··· ARTICLE ···

52 degrés et gigantesque coupure d’électricité: l’Irak suffoque à son tour
En Irak, l’été est toujours chaud. Mais cette année, avec 52 degrés à l’ombre, le pays est plongé dans le noir. Pas un seul watt d’électricité n’arrive dans les maisons où réfrigérateurs, climatiseurs et autres ventilateurs ne servent plus à rien.
Quand il avait encore du courant, Ali Karrar est allé jusqu’à allonger quelques minutes son nourrisson au frigo dans sa ville d’al-Hilla, au sud de Bagdad. A Diwaniyah, plus au sud, Rahi Abdelhussein n’arrête pas d’amener des sacs de glaçons pour hydrater ses enfants. Partout à travers le pays, les commerçants ont installé des tuyaux, robinets et autres pommeaux improvisés pour que les passants puissent se doucher sur le trottoir avant de reprendre leurs achats… tout secs quelques minutes plus tard.

··· EXTRAIT DES DONNÉES ···

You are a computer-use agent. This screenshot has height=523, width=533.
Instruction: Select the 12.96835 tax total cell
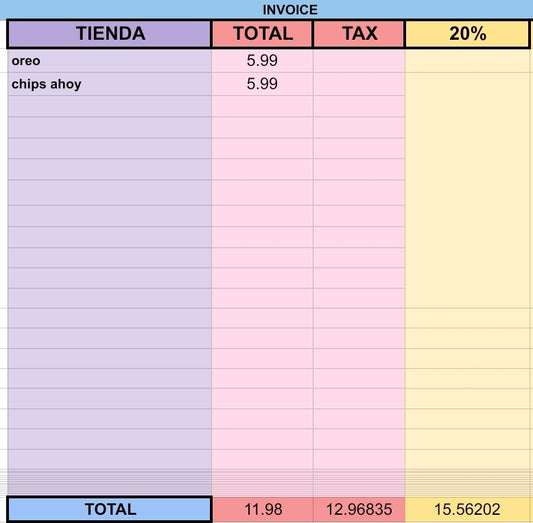pyautogui.click(x=359, y=509)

···

● CONSIGNES:
1. Transcrivez à l'identique le passage de l'article sur la canicule en Irak, de « 52 degrés et » à « minutes plus tard. ».
2. Reprenez la rédaction de l'article sur la canicule et la coupure d'électricité en Irak à la suite de sa dernière phrase.

● RÉPONSES PAR TÂCHE:
1.
52 degrés et gigantesque coupure d’électricité: l’Irak suffoque à son tour
En Irak, l’été est toujours chaud. Mais cette année, avec 52 degrés à l’ombre, le pays est plongé dans le noir. Pas un seul watt d’électricité n’arrive dans les maisons où réfrigérateurs, climatiseurs et autres ventilateurs ne servent plus à rien.
Quand il avait encore du courant, Ali Karrar est allé jusqu’à allonger quelques minutes son nourrisson au frigo dans sa ville d’al-Hilla, au sud de Bagdad. A Diwaniyah, plus au sud, Rahi Abdelhussein n’arrête pas d’amener des sacs de glaçons pour hydrater ses enfants. Partout à travers le pays, les commerçants ont installé des tuyaux, robinets et autres pommeaux improvisés pour que les passants puissent se doucher sur le trottoir avant de reprendre leurs achats… tout secs quelques minutes plus tard.

2.
Le pire, comme à chaque fois, c’est à Bassora, la seule ville côtière du pays, où le ressenti des grandes chaleurs — plus de 50 degrés — est multiplié par l’humidité. La moiteur et l’inconfort sont tels que le gouvernorat a décrété quatre jours fériés cette semaine pour éviter aux habitants de sortir et aux pots d’échappement de faire grimper la température. « On fait dormir les enfants par terre pour chercher un peu de fraîcheur et nous, les adultes, on ne ferme pas l’oeil de la nuit », raconte à l’AFP Mechaal Hachem, docker et père de trois enfants à Bassora.
« La faute à l’autre”
Le scénario catastrophe de cette année est le résultat de dizaines d’actions qui ont déclenché des réactions en chaîne. Résultat, au beau milieu de la nuit de jeudi à vendredi, plus aucun watt ne circulait dans les lignes électriques du pays. Qui est responsable de tout ça, s’interrogent nombre des 40 millions d’Irakiens qui ont vu en près de 20 ans la moitié des pétrodollars du pays disparaître dans les poches de politiciens et d’hommes d’affaires véreux.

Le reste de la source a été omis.